Gillian Reeves, Professor of Statistical Epidemiology and director of the Cancer Epidemiology Unit at the University of Oxford, said: ‘Yes, there is an increase here, and yes, nobody wants to hear that something that they’re taking is going to increase their risk for breast cancer by 25 per cent.
‘The main purpose of doing this research was really to fill a gap in our knowledge. We’ve known for many years that combined oral contraceptives, which women have been using for decades, also have an effect on breast cancer risk, a small increase in risk which is transient.
‘We weren’t absolutely sure what the corresponding effect of these progestogen-only contraceptives would be. What we’ve shown is that they’re just the same in terms of breast cancer risk, they seem to have a very similar effect to the other contraceptives, and the effect that we’ve known about for many years.’
This is not great news for the estimated 3.2million women in England who use the combined Pill and the similar number who use the progestogen-only Pill. Perhaps they are unaware of the risks of such contraception. Perhaps they feel they have no other options but to take such risks with their health.

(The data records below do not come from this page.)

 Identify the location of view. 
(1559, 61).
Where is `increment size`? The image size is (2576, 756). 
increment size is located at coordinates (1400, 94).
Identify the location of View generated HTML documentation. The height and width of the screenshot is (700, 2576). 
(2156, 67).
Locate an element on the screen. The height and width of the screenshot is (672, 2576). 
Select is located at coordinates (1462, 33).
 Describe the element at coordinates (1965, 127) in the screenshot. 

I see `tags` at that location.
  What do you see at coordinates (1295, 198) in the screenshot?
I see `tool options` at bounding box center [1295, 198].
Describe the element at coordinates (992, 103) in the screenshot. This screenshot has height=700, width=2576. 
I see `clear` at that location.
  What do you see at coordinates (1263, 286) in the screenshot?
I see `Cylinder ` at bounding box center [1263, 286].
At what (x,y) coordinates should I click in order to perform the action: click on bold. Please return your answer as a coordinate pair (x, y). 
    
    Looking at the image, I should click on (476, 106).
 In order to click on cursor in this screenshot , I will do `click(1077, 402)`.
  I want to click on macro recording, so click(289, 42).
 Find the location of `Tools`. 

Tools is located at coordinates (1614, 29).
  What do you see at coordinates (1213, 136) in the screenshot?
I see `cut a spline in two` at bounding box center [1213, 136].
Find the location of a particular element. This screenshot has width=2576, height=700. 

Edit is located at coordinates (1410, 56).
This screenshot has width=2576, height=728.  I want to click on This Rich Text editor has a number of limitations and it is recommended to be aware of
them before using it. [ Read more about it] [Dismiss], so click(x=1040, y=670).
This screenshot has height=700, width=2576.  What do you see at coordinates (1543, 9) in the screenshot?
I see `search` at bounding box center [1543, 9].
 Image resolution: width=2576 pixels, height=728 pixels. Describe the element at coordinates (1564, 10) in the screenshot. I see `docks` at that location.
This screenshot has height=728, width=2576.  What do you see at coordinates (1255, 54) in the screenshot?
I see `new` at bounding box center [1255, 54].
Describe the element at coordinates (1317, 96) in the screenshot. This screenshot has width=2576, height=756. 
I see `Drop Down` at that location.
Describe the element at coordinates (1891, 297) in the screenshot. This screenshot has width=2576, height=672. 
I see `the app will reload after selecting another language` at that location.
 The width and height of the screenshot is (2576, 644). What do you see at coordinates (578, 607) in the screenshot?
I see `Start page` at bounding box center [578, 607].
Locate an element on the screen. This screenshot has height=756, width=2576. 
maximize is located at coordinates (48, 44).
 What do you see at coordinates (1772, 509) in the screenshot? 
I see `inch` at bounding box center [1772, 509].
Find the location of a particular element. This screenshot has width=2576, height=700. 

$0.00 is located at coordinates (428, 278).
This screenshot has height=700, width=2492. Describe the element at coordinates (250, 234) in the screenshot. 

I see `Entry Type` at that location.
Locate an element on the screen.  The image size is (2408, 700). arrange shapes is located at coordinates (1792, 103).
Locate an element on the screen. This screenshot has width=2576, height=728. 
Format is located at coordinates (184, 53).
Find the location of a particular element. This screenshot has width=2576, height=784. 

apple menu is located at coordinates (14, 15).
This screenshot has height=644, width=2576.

Such safer options do actually exist, however, and not the so-called ‘rhythm method’ but the many methods devised and perfected since the sexual revolution and which today provide women with natural, non-invasive alternatives to powerful steroid drugs. Some of them, such as the Billings Ovulation Method work at least as well as the Pill, if not more effectively. The majority are knowledge-based and therefore cost hardly anything to use – a downside for Big Pharma which isn’t terribly enthusiastic about methods which don’t spin money in quite the same way as ‘medicines’ it can market.
Vested interests would prefer the perpetuation of dodgy but lucrative hormone-based contraceptives, supported by the second plank of abortion when they fail. You know they’ll eventually close ranks, by hook or by crook, just as they did when confronted by evidence of the link between abortion and breast cancer.
Do you really trust such people to be truly honest about your health? Why not search the internet for something better?